Claude RAG MCP Pipeline

Claude RAG MCP Pipeline

Enables Claude Desktop to search and query personal document collections (PDF, Word, Markdown, text) using semantic search and conversational AI with full context preservation across exchanges.

Category
访问服务器

README

Claude RAG Pipeline with MCP Integration

Retrieval Augmented Generation (RAG) system featuring conversational memory, hybrid knowledge modes, and Model Context Protocol (MCP) integration for document search functionality within Claude Desktop.

Features

  • Complete RAG Pipeline: Document processing, vector embeddings, semantic search, and LLM-powered responses
  • Conversational Memory: Full ChatGPT-style conversations with context preservation across exchanges
  • Hybrid Knowledge Mode: Ability to switch between document-based responses and general knowledge
  • Semantic Chunking: Intelligent document segmentation that preserves meaning and context
  • MCP Integration: Native Claude Desktop integration for document access functionality
  • Multi-format Support: PDF, Word, Markdown, and plain text documents
  • Vector Database: ChromaDB for efficient semantic search
  • Web Interface: Streamlit app for document management and chat

Architecture

Documents → Semantic Processing → Vector Embeddings → ChromaDB → Retrieval → Claude API → Response
                                                                        ↓
                                                                 MCP Protocol
                                                                        ↓
                                                                Claude Desktop

Tech Stack

  • LLM: Claude 3.5 (Anthropic API)
  • Embeddings: OpenAI text-embedding-ada-002 or local sentence-transformers
  • Vector Database: ChromaDB
  • Web Framework: Streamlit
  • Document Processing: PyPDF2, python-docx
  • Integration Protocol: Model Context Protocol (MCP)

Quick Start

Prerequisites

  • Python 3.8+
  • OpenAI API key
  • Anthropic API key
  • Claude Desktop app (for MCP integration)

Installation

  1. Clone the repository:
git clone https://github.com/yourusername/claude-rag-mcp-pipeline.git
cd claude-rag-mcp-pipeline
  1. Create virtual environment:
python3 -m venv rag_env
source rag_env/bin/activate
  1. Install dependencies:
pip install -r requirements.txt
  1. Configure environment variables:
cp .env.example .env
# Edit .env with your API keys

Basic Usage

  1. Create documents folder:
mkdir documents
  1. Add documents to the documents/ folder (PDF, Word, Markdown, or text files)

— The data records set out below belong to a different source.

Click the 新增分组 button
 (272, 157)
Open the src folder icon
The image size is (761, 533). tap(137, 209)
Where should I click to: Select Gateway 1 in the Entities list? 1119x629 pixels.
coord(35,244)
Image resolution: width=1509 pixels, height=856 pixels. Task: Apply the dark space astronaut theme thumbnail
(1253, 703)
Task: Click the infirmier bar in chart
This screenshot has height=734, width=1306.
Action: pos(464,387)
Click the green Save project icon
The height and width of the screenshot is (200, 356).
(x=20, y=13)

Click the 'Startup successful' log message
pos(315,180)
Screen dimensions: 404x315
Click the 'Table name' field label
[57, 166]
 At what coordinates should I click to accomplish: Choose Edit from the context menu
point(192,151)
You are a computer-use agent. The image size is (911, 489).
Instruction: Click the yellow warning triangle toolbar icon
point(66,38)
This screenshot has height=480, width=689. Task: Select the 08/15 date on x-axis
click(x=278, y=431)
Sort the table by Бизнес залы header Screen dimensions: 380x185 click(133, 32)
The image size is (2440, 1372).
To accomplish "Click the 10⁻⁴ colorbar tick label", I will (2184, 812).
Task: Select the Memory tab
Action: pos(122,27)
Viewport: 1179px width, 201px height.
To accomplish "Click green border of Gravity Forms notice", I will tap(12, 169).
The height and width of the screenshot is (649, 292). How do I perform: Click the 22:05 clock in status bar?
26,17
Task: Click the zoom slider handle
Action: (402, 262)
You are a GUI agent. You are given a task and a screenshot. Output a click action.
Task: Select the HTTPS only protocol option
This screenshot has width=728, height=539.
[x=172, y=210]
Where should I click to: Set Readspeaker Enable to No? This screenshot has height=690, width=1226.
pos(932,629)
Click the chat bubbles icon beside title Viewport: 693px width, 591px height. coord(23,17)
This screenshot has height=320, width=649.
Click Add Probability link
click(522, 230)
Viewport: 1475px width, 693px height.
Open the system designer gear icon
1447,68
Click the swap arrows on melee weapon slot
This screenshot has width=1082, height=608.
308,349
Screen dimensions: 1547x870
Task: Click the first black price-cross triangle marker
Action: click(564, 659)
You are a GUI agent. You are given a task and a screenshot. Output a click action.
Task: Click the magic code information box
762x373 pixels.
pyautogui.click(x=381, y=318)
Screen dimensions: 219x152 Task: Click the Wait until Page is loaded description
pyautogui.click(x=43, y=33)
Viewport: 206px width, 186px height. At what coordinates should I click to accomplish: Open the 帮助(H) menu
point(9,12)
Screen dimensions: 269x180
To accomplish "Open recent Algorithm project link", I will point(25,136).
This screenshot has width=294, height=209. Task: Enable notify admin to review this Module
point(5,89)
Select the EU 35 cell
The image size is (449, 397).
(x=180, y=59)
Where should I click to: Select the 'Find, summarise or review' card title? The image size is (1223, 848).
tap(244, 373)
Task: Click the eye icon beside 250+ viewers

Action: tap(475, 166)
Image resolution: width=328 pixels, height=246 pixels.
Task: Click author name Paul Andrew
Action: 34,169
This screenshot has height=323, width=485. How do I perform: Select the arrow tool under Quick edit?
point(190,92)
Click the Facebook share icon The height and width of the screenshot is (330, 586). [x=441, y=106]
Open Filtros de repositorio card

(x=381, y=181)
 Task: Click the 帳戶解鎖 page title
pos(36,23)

  2. Start the Streamlit app:

streamlit run app.py
  1. Ingest documents using the sidebar interface

  2. Chat with your documents using the conversational interface

MCP Integration (Advanced)

Connect your RAG system to Claude Desktop for native document access:

  1. Configure Claude Desktop (create config file if it doesn't exist):
# Create the config file if it doesn't exist
mkdir -p "~/Library/Application Support/Claude"
touch "~/Library/Application Support/Claude/claude_desktop_config.json"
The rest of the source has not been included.